Monday, August 27, 2007

Crunch Time

The stock market started a new week on the downside for most sectors and industry groups. Last week's rally brought most benchmarks back up to areas where technical resistance was expected, so the weakness today was not a great surprise. What everyone wants to know, of course, is whether the next big move will be up or down. A period of sideways consolidation is a third possibility, and in our view is more likely than a near-term breakout in either direction.

Bullish analysts, perhaps anticipating further volatility, are now arguing that a retest of the August lows would be helpful in providing the foundation for a new uptrend. This is certainly true, if we assume a retest would be successful. The opposite is also true: a failure to breakout above the July peaks would signal that equities are running out of upside potential. Until the S&P 500 can break decisively above 1560 or below 1375, the next long-term trend remains anyone's guess.

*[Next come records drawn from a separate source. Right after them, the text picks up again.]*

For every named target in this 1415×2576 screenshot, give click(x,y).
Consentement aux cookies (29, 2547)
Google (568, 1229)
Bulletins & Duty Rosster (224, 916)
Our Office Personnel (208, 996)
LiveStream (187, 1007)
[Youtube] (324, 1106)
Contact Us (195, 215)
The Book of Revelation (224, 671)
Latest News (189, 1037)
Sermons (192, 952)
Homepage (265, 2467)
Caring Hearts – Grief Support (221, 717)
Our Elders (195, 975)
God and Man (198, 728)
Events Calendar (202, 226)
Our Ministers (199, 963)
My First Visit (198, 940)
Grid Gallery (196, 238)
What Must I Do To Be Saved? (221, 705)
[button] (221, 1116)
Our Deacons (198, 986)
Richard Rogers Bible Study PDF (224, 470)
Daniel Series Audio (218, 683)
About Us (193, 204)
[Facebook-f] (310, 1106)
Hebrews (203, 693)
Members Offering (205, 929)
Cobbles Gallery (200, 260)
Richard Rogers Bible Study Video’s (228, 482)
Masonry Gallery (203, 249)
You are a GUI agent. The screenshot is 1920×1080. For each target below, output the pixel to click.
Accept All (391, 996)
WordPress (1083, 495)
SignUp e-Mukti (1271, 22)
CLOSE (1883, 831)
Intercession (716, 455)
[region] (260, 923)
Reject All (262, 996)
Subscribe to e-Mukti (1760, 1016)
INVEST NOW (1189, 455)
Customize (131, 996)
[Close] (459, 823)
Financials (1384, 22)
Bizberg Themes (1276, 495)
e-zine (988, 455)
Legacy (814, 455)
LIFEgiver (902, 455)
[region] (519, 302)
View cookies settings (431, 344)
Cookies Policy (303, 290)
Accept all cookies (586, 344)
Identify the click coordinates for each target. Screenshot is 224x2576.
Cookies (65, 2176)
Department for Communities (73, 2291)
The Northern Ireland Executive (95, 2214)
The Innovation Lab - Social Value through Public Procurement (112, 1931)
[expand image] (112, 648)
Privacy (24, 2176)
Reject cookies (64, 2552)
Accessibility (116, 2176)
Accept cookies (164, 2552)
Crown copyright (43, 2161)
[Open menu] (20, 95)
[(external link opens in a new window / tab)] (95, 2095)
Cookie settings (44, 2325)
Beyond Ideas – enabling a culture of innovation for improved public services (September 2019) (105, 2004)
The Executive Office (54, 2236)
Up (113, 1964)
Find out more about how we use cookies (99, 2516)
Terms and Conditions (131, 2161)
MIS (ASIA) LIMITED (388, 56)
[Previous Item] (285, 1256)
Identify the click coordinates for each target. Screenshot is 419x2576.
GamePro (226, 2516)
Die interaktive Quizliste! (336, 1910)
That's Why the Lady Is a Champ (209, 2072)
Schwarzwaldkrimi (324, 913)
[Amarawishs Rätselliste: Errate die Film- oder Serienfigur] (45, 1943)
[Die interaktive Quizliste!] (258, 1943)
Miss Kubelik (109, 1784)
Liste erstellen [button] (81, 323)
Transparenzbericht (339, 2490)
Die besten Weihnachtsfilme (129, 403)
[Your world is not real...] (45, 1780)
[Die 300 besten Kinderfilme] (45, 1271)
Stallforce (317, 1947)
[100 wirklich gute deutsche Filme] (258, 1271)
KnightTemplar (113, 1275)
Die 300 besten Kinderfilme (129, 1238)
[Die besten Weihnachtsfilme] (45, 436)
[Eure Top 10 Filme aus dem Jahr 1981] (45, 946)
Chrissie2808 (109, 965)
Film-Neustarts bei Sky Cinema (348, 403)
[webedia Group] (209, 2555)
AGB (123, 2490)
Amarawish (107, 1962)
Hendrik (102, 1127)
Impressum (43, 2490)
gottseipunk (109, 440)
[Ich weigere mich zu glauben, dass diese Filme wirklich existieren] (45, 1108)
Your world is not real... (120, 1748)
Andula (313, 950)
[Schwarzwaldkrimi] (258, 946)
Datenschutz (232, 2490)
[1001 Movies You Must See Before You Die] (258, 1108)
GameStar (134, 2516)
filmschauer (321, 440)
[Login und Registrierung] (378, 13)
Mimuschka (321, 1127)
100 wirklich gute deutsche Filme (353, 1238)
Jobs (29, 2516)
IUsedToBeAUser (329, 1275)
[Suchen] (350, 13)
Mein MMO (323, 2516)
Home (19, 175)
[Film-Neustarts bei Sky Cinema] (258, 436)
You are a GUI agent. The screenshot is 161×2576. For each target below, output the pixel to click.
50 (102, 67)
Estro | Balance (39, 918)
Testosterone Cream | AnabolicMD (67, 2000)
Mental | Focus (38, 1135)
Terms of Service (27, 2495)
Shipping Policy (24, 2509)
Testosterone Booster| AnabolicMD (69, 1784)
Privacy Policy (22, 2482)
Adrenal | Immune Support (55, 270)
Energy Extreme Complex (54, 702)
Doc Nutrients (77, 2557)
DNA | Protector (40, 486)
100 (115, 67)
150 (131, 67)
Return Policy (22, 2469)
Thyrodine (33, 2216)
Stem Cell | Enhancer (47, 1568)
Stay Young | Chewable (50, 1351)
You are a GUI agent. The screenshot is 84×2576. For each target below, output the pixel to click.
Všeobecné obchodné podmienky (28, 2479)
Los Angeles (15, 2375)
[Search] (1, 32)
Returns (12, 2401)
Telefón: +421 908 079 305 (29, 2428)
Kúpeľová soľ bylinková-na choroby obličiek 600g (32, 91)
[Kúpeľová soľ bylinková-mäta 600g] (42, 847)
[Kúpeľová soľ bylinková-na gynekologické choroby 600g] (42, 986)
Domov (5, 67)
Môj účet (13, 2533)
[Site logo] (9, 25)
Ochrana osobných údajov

Sector leadership is still rotating quickly. Energy and materials bounced back over the last week, as did technology. These recoveries took place with relatively low trading volume, which suggests they may be less significant than price levels make them appear. Financial services, consumer discretionary, and real estate stocks remain relatively weak. Overseas markets, Asia in particular, staged a sharp rally today. Chinese stock benchmarks are hitting new highs, which is more than you can say for the more-developed markets. Today the SPDR S&P China ETF (GXC) jumped +7.5%.

The news calendar is fairly quiet this week. Ben Bernanke speaks at the annual Jackson Hole economic event on Friday and will be closely watched for hints of future interest rate actions.